[Records shown]
▶
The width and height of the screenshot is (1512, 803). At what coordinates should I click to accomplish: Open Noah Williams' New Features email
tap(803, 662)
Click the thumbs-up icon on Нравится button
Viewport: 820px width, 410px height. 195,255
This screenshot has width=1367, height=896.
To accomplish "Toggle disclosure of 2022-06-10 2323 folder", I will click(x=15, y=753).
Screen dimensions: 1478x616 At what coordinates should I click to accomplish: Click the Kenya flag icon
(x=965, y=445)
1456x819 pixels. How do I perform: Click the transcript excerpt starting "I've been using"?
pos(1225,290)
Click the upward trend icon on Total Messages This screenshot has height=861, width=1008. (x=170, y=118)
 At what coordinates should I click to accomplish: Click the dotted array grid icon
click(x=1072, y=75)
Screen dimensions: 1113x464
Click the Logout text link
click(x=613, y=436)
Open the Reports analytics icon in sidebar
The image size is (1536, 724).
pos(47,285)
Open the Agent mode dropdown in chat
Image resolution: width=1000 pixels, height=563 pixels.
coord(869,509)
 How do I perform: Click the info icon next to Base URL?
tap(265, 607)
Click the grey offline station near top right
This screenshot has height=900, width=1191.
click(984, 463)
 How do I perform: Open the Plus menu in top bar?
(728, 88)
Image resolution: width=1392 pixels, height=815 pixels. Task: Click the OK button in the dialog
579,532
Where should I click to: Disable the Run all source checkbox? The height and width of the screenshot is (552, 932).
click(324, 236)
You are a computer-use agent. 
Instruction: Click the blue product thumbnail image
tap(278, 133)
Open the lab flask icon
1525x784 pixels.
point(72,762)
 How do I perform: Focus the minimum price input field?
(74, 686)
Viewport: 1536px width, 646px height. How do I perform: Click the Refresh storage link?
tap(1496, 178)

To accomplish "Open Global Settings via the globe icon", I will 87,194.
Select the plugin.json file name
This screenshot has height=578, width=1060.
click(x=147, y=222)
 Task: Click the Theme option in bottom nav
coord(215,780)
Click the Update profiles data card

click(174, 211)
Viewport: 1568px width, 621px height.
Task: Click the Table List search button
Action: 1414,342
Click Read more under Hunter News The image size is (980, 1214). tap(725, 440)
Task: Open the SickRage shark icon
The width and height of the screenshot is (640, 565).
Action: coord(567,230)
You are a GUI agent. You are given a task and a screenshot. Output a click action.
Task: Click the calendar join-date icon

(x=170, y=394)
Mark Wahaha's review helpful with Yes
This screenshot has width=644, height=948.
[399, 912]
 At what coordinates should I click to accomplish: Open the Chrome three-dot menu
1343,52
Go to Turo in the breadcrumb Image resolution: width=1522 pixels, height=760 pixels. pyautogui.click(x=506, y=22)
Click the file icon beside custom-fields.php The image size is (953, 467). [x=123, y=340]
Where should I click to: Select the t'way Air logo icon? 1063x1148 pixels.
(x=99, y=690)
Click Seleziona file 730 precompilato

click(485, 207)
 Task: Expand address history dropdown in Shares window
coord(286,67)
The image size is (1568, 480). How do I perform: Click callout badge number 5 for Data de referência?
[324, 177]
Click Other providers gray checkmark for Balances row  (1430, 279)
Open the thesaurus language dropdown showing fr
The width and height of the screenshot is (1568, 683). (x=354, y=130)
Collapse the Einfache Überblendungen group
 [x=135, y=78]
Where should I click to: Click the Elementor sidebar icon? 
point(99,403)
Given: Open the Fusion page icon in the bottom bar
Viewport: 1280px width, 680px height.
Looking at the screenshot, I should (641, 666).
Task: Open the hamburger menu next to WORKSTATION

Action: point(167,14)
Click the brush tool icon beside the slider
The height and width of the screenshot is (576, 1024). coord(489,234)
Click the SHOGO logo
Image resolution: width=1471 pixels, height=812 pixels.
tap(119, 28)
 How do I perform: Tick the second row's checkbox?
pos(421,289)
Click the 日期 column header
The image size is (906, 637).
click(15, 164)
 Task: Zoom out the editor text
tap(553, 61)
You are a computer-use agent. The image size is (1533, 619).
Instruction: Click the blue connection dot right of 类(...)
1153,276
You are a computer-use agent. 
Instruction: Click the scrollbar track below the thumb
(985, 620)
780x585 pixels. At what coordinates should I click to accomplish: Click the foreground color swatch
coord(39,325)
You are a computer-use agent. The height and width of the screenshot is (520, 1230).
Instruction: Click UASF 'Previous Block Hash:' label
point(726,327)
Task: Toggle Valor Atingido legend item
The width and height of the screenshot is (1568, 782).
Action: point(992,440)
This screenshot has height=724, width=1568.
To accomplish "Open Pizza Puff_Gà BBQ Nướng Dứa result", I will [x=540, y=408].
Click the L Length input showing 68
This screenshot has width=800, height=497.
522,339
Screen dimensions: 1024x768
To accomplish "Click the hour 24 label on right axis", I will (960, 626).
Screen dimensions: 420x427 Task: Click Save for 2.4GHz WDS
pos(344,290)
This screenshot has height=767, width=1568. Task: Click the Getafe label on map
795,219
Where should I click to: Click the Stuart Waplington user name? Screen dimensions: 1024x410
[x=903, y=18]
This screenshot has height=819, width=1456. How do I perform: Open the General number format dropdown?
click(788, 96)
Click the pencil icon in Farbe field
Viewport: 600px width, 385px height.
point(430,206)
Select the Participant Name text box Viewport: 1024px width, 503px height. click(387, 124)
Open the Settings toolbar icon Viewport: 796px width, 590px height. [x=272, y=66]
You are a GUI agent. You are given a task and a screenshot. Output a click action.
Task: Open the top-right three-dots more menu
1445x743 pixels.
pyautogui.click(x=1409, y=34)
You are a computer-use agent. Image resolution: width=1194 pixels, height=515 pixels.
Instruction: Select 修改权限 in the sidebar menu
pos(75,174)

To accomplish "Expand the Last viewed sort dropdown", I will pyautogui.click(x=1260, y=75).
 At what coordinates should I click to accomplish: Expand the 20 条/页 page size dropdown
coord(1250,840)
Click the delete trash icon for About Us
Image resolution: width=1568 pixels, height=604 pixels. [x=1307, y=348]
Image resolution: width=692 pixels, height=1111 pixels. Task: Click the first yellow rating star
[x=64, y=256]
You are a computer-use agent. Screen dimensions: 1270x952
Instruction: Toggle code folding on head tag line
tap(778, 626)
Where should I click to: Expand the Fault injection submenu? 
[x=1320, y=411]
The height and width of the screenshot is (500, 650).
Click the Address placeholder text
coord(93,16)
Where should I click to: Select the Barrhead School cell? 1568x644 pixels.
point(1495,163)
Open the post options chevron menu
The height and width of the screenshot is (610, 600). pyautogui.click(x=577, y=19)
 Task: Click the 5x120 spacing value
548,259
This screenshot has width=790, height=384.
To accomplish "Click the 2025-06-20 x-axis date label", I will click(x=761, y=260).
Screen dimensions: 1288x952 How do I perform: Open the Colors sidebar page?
◀
[Short problem]
Copy out every line of the material above that contains the word "checkbox".

[Response to the task]
Where should I click to: Disable the Run all source checkbox? The height and width of the screenshot is (552, 932).
 How do I perform: Tick the second row's checkbox?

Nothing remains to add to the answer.